[Stored data entries]
[Start of Attachment]
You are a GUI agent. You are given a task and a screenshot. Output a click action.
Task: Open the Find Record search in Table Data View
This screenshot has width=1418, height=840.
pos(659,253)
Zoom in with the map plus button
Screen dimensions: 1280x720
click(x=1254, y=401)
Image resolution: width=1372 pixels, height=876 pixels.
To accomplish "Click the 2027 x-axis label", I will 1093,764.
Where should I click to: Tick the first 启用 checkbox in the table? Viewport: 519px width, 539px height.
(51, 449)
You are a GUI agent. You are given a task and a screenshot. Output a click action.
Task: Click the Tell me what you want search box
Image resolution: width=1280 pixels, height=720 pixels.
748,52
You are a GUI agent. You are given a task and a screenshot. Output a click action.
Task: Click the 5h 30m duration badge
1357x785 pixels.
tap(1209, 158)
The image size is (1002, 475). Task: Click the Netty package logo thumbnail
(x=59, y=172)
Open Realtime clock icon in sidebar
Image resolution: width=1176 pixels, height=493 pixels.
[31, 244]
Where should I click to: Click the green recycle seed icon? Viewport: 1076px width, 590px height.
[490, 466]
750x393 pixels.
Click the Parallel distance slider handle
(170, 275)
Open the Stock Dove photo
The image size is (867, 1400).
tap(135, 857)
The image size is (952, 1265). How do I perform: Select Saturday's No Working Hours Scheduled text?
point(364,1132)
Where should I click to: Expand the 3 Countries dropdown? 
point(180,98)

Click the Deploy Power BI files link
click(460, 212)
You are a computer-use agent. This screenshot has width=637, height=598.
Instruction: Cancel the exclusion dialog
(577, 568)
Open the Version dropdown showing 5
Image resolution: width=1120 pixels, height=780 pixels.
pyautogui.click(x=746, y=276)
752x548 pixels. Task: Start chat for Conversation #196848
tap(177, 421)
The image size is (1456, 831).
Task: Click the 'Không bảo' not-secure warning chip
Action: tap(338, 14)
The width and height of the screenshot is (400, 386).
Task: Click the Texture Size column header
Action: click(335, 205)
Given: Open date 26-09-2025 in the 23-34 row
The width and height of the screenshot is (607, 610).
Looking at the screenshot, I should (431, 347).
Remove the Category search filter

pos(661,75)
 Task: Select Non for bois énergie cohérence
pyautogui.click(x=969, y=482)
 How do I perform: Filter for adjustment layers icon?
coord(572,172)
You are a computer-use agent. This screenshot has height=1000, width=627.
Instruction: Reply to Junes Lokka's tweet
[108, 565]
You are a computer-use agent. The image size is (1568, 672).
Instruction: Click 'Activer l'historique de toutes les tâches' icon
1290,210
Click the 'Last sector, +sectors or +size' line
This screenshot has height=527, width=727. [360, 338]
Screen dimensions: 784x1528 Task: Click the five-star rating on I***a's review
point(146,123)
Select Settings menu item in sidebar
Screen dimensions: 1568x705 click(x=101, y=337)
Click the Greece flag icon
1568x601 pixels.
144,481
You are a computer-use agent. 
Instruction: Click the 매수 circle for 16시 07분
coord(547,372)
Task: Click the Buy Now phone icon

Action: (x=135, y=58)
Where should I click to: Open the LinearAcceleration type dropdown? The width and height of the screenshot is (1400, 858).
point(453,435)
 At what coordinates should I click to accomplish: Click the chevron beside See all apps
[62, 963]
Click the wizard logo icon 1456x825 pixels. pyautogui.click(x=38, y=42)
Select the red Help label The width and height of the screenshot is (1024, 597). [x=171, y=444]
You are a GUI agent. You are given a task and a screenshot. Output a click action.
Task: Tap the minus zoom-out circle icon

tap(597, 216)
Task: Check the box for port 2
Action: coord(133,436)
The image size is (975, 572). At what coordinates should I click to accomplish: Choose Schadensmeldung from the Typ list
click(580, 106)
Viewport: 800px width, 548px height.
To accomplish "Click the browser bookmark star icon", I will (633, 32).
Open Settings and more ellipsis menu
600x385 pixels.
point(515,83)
[End of Attachment]
The full set of records above is to be printed exactly as it appears.

You are a GUI agent. You are given a task and a screenshot. Output a click action.
Task: Open the Find Record search in Table Data View
This screenshot has width=1418, height=840.
pos(659,253)
Zoom in with the map plus button
Screen dimensions: 1280x720
click(x=1254, y=401)
Image resolution: width=1372 pixels, height=876 pixels.
To accomplish "Click the 2027 x-axis label", I will 1093,764.
Where should I click to: Tick the first 启用 checkbox in the table? Viewport: 519px width, 539px height.
(51, 449)
You are a GUI agent. You are given a task and a screenshot. Output a click action.
Task: Click the Tell me what you want search box
Image resolution: width=1280 pixels, height=720 pixels.
748,52
You are a GUI agent. You are given a task and a screenshot. Output a click action.
Task: Click the 5h 30m duration badge
1357x785 pixels.
tap(1209, 158)
The image size is (1002, 475). Task: Click the Netty package logo thumbnail
(x=59, y=172)
Open Realtime clock icon in sidebar
Image resolution: width=1176 pixels, height=493 pixels.
[31, 244]
Where should I click to: Click the green recycle seed icon? Viewport: 1076px width, 590px height.
[490, 466]
750x393 pixels.
Click the Parallel distance slider handle
(170, 275)
Open the Stock Dove photo
The image size is (867, 1400).
tap(135, 857)
The image size is (952, 1265). How do I perform: Select Saturday's No Working Hours Scheduled text?
point(364,1132)
Where should I click to: Expand the 3 Countries dropdown? 
point(180,98)

Click the Deploy Power BI files link
click(460, 212)
You are a computer-use agent. This screenshot has width=637, height=598.
Instruction: Cancel the exclusion dialog
(577, 568)
Open the Version dropdown showing 5
Image resolution: width=1120 pixels, height=780 pixels.
pyautogui.click(x=746, y=276)
752x548 pixels. Task: Start chat for Conversation #196848
tap(177, 421)
The image size is (1456, 831).
Task: Click the 'Không bảo' not-secure warning chip
Action: tap(338, 14)
The width and height of the screenshot is (400, 386).
Task: Click the Texture Size column header
Action: click(335, 205)
Given: Open date 26-09-2025 in the 23-34 row
The width and height of the screenshot is (607, 610).
Looking at the screenshot, I should (431, 347).
Remove the Category search filter

pos(661,75)
 Task: Select Non for bois énergie cohérence
pyautogui.click(x=969, y=482)
 How do I perform: Filter for adjustment layers icon?
coord(572,172)
You are a computer-use agent. This screenshot has height=1000, width=627.
Instruction: Reply to Junes Lokka's tweet
[108, 565]
You are a computer-use agent. The image size is (1568, 672).
Instruction: Click 'Activer l'historique de toutes les tâches' icon
1290,210
Click the 'Last sector, +sectors or +size' line
This screenshot has height=527, width=727. [360, 338]
Screen dimensions: 784x1528 Task: Click the five-star rating on I***a's review
point(146,123)
Select Settings menu item in sidebar
Screen dimensions: 1568x705 click(x=101, y=337)
Click the Greece flag icon
1568x601 pixels.
144,481
You are a computer-use agent. 
Instruction: Click the 매수 circle for 16시 07분
coord(547,372)
Task: Click the Buy Now phone icon

Action: (x=135, y=58)
Where should I click to: Open the LinearAcceleration type dropdown? The width and height of the screenshot is (1400, 858).
point(453,435)
 At what coordinates should I click to accomplish: Click the chevron beside See all apps
[62, 963]
Click the wizard logo icon 1456x825 pixels. pyautogui.click(x=38, y=42)
Select the red Help label The width and height of the screenshot is (1024, 597). [x=171, y=444]
You are a GUI agent. You are given a task and a screenshot. Output a click action.
Task: Tap the minus zoom-out circle icon

tap(597, 216)
Task: Check the box for port 2
Action: coord(133,436)
The image size is (975, 572). At what coordinates should I click to accomplish: Choose Schadensmeldung from the Typ list
click(580, 106)
Viewport: 800px width, 548px height.
To accomplish "Click the browser bookmark star icon", I will (633, 32).
Open Settings and more ellipsis menu
600x385 pixels.
point(515,83)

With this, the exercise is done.